Article II of the Constitution empowers the president to nominate candidates for the Supreme Court, and it further empowers the president, with the “Advice and Consent of the Senate,” to appoint such nominees to the court. The language is unambiguous. Nonetheless, the loss of their reliable conservative on the court with the sudden death of Antonin Scalia induced Republican senators to assert that they would not consider a replacement until after the November election.

President Obama had every intention of responsibly fulfilling his constitutional responsibilities, but he understood that the situation was politically sensitive. He did not want to offend progressive Democrats in an election year with a candidate who was too conservative. Yet he also wanted a choice that Republicans could reasonably support. Merrick Garland, a centrist judge of the D.C. Court of Appeals, fit the bill perfectly.

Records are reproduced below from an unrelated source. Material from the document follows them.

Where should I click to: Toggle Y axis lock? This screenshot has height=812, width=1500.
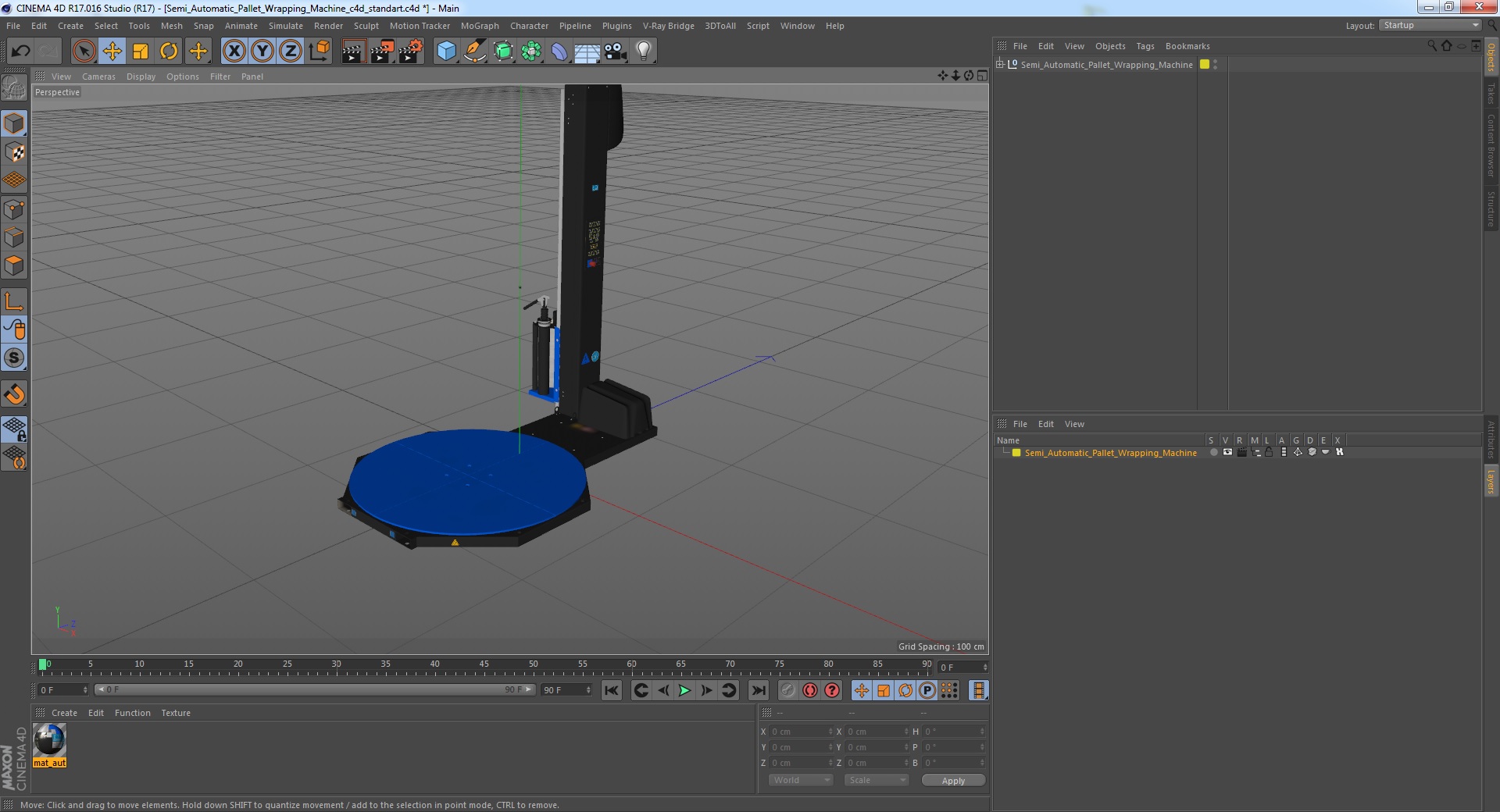(x=262, y=52)
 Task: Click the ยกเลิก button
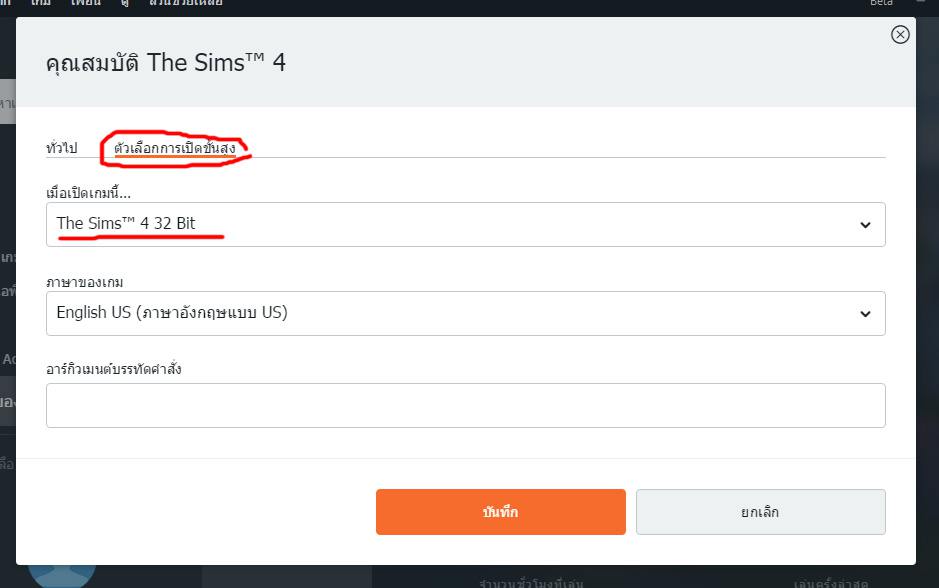tap(760, 512)
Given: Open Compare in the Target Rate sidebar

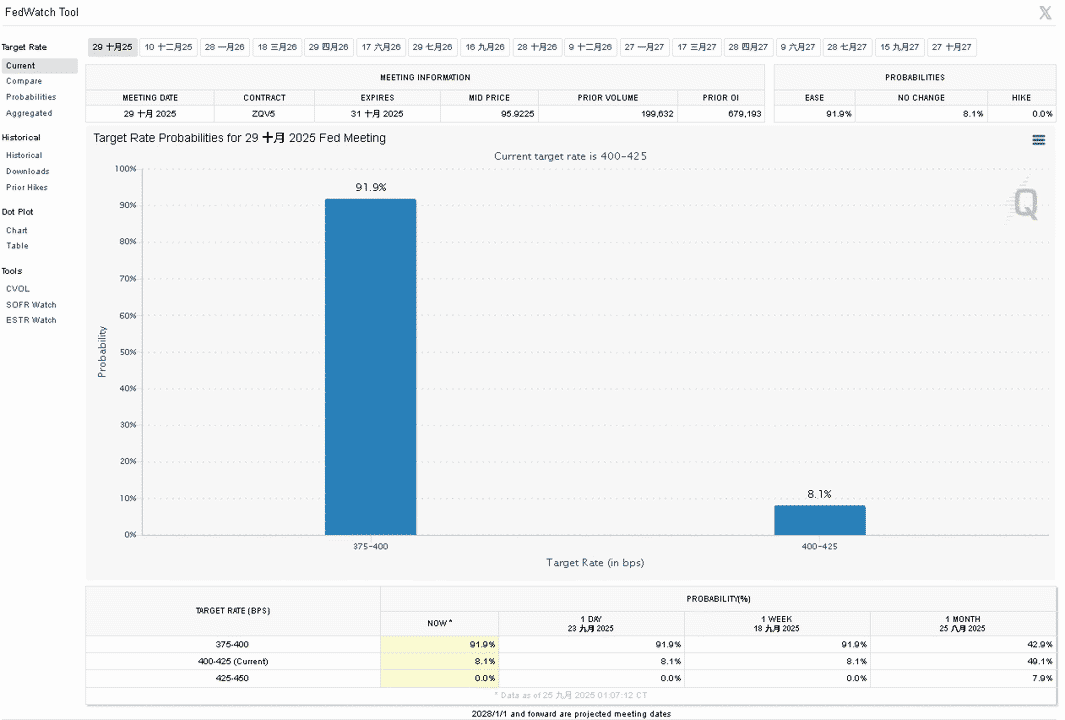Looking at the screenshot, I should [24, 81].
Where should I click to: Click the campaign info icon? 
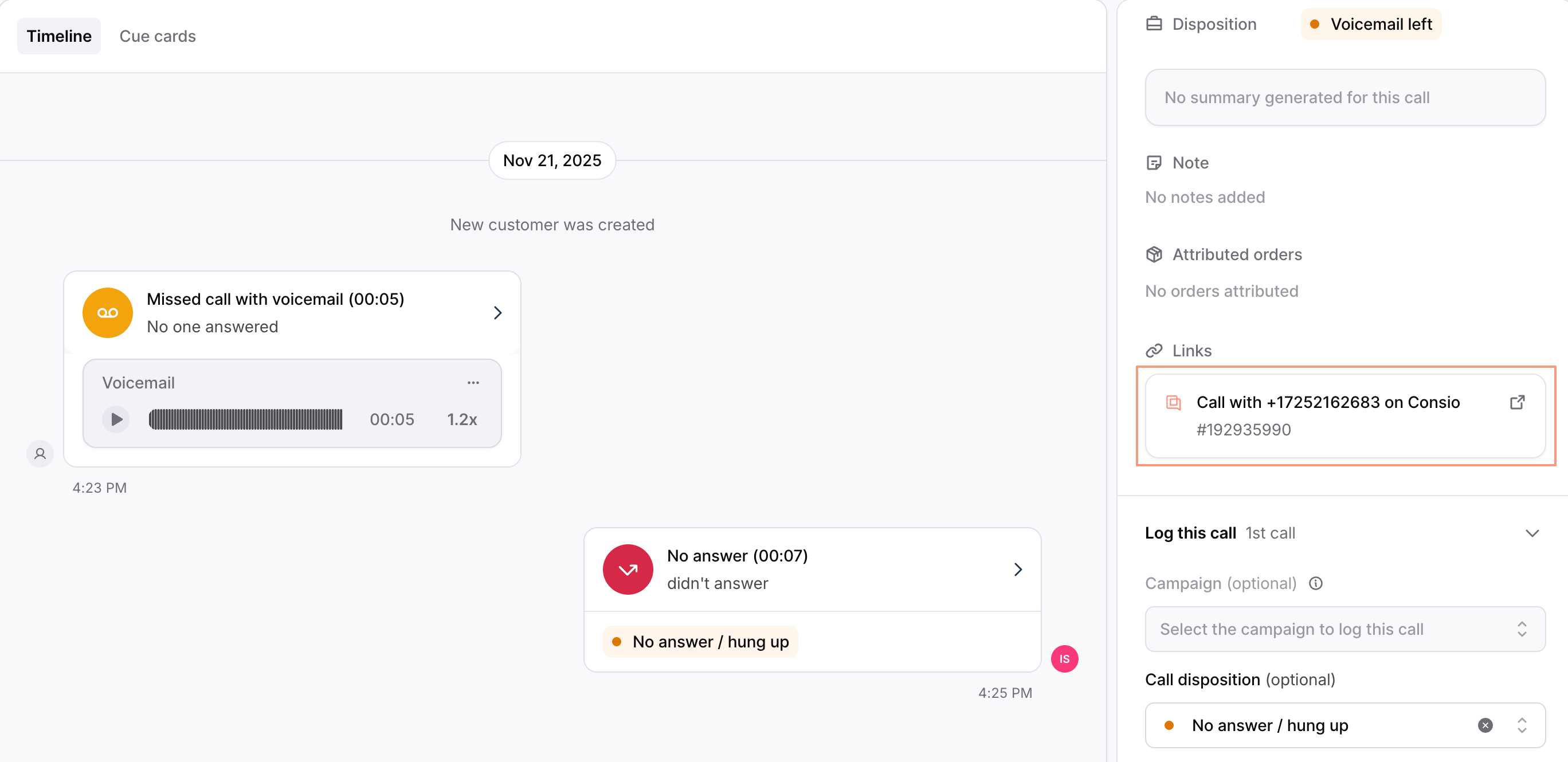click(x=1315, y=584)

Rather than declare victory for having forced Obama to choose a moderate for the court, Republican senators continued their rant about letting the people choose after the November election. There is no such constitutionally sanctioned process. Furthermore, inquiry into Garland’s writings and decisions indicates that he actually supports judicial restraint, a quality much admired by most conservatives.

So now Republicans have placed themselves in the awkward position of disrespecting a Supreme Court nominee whose judicial views they support, and they do so despite strong popular preference for the “Advice and Consent” process to proceed.

Republicans have snatched defeat from the jaws of political victory and handed Obama another political coup.